Kelley’s furthest foray outside the box came at a 1994 Wright Laboratory brainstorming session on nonlethal weapons. In the category of “chemicals to spray on enemy positions,” he came up with “strong aphrodisiacs.” Was the idea to develop a compound that would generate feelings of love for the enemy? “No,” Kelley said. “The idea was to ruin their morale because they’re worried their buddy is going to come in their foxhole and make fond advances.” And come in their foxhole.

Second Skin

What to wear to war

 

A
N ARMY CHAPLAIN IS
a man of the cloth, but which cloth? If he’s traveling with a field artillery unit, he is a man of moderately flame-resistant, insect-repellent rayon-nylon with 25 percent Kevlar for added durability. Inside a tank, he’s a man of Nomex—highly flame-resistant but too expensive for everyday wear. In the relative safety of a large base, the chaplain is a man of 50/50 nylon-cotton—the cloth of the basic Army Combat Uniform, as well as the camouflage-print vestments that hang in the chaplain’s office here at Natick Labs.

• Task brief: Copy the passage on what to wear to war from "Second Skin" up to and including "at Natick Labs.", swapping "tank" for "helicopter".

• Data for analysis:
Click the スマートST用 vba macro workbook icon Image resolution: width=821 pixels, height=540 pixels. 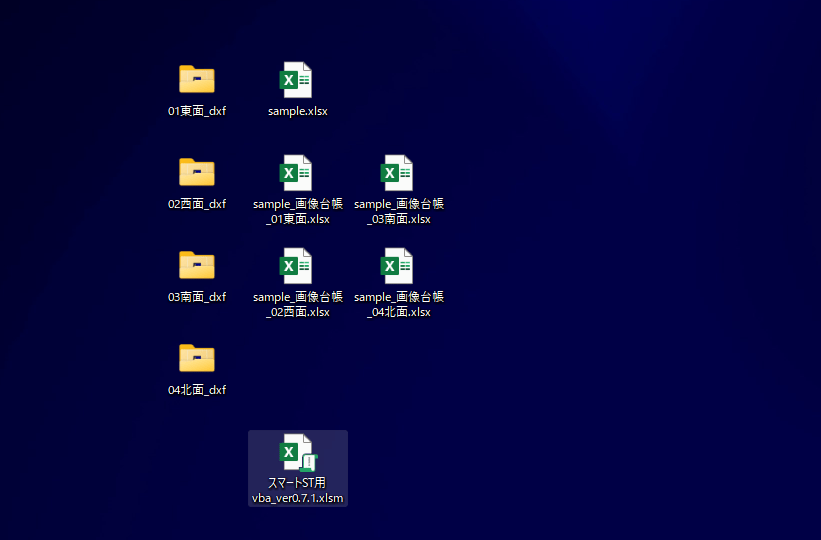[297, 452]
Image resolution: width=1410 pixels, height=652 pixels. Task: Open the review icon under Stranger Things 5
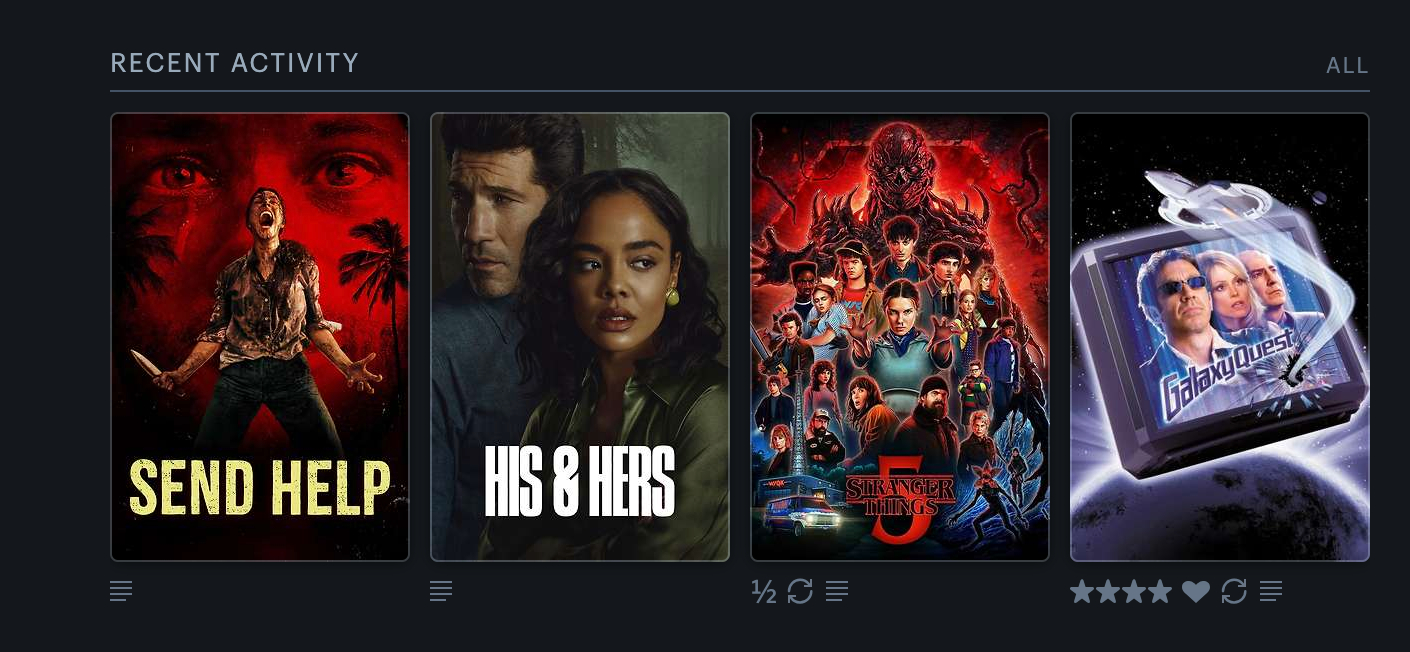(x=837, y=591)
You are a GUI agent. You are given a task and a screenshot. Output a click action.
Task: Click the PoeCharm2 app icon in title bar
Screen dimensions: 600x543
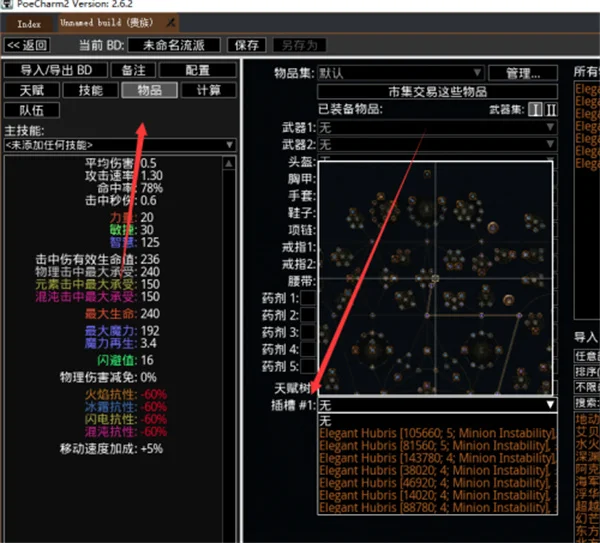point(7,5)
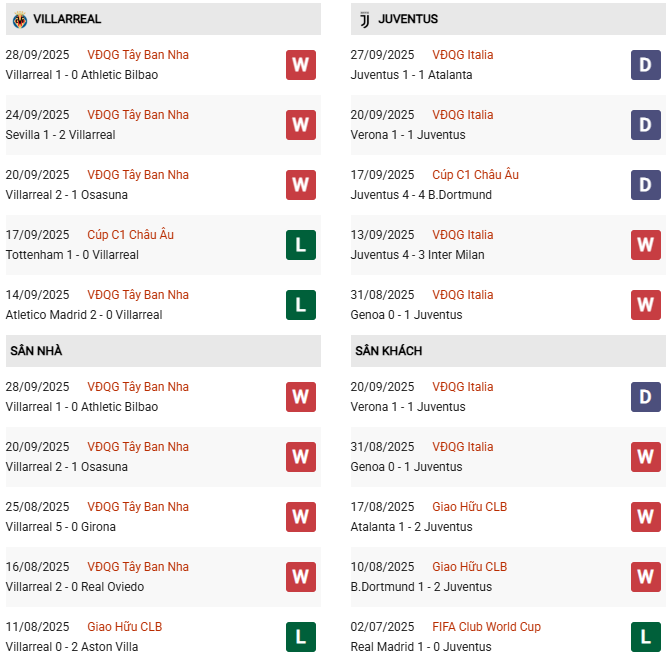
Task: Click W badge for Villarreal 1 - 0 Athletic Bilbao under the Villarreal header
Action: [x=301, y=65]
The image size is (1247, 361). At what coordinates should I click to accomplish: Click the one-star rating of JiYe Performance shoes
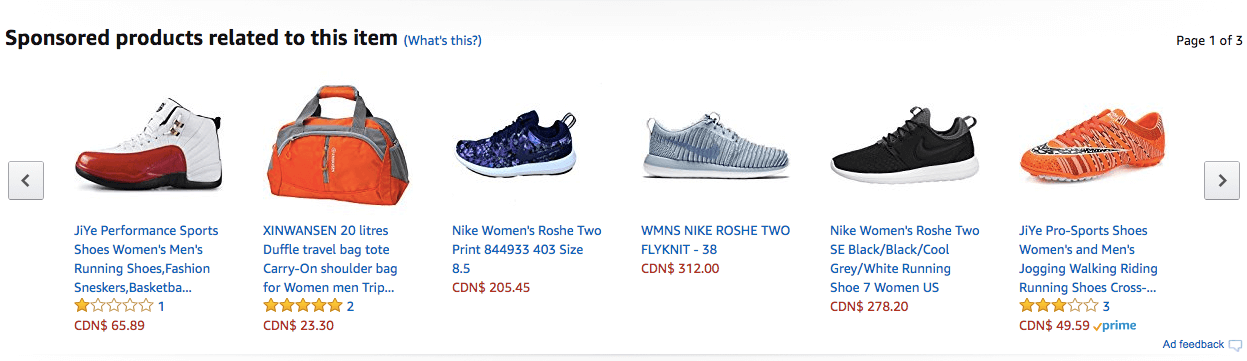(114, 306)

---

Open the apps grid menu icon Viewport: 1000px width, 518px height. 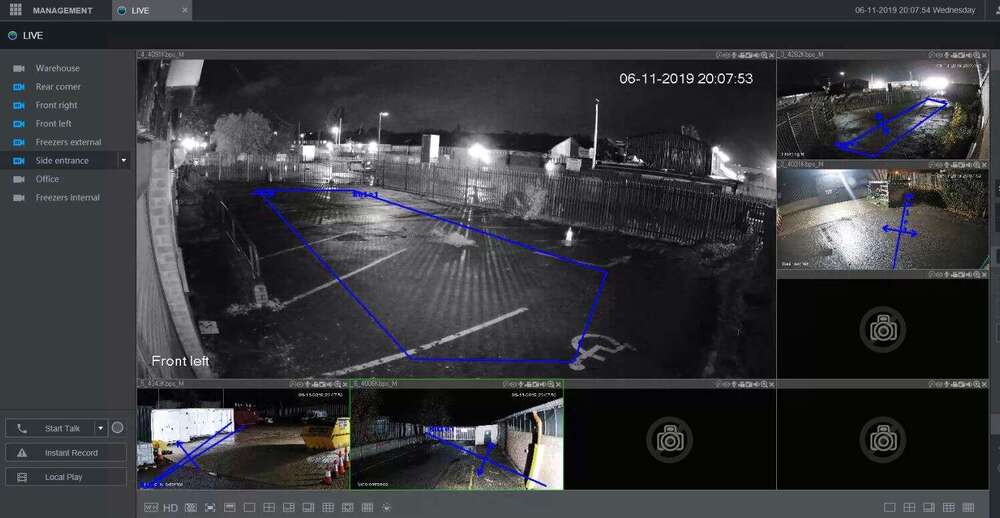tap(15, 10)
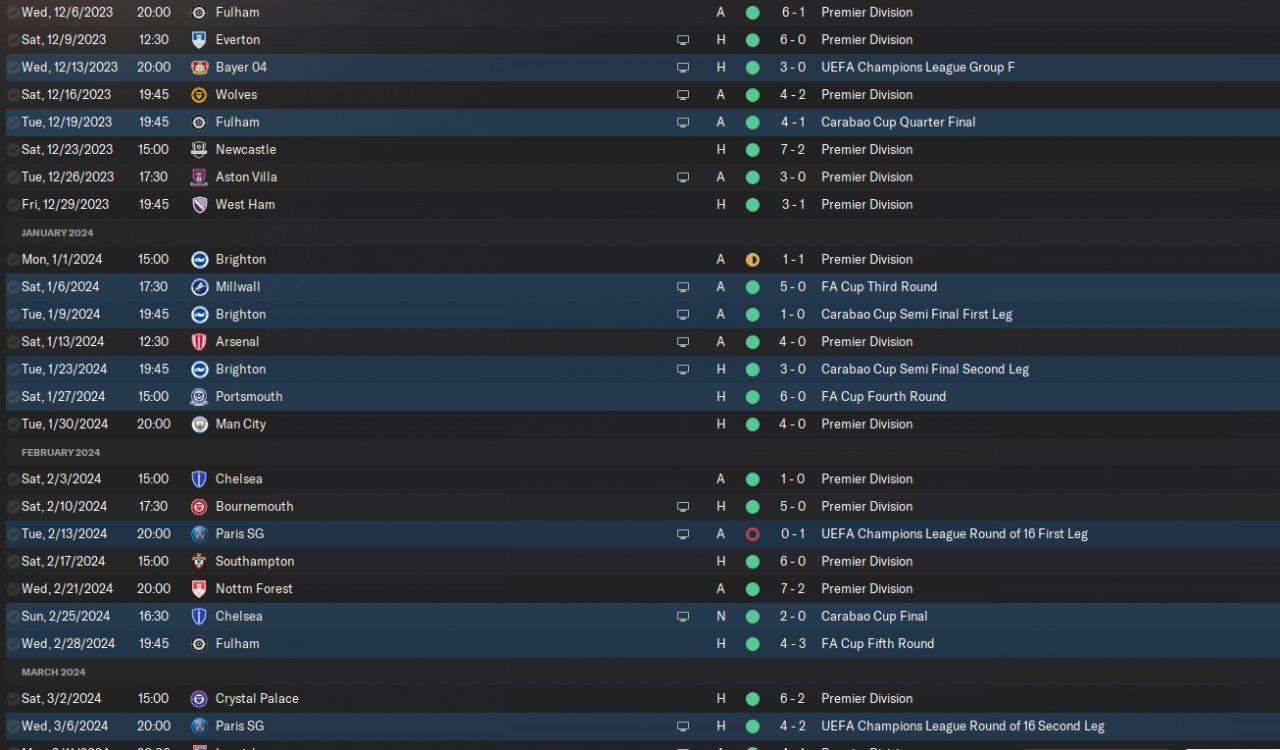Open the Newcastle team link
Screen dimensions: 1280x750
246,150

* * *

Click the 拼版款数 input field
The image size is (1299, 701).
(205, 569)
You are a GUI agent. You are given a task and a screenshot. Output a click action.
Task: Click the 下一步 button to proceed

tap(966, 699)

• Exercise solution:
Second Skin

What to wear to war

 

A
N ARMY CHAPLAIN IS
a man of the cloth, but which cloth? If he’s traveling with a field artillery unit, he is a man of moderately flame-resistant, insect-repellent rayon-nylon with 25 percent Kevlar for added durability. Inside a helicopter, he’s a man of Nomex—highly flame-resistant but too expensive for everyday wear. In the relative safety of a large base, the chaplain is a man of 50/50 nylon-cotton—the cloth of the basic Army Combat Uniform, as well as the camouflage-print vestments that hang in the chaplain’s office here at Natick Labs.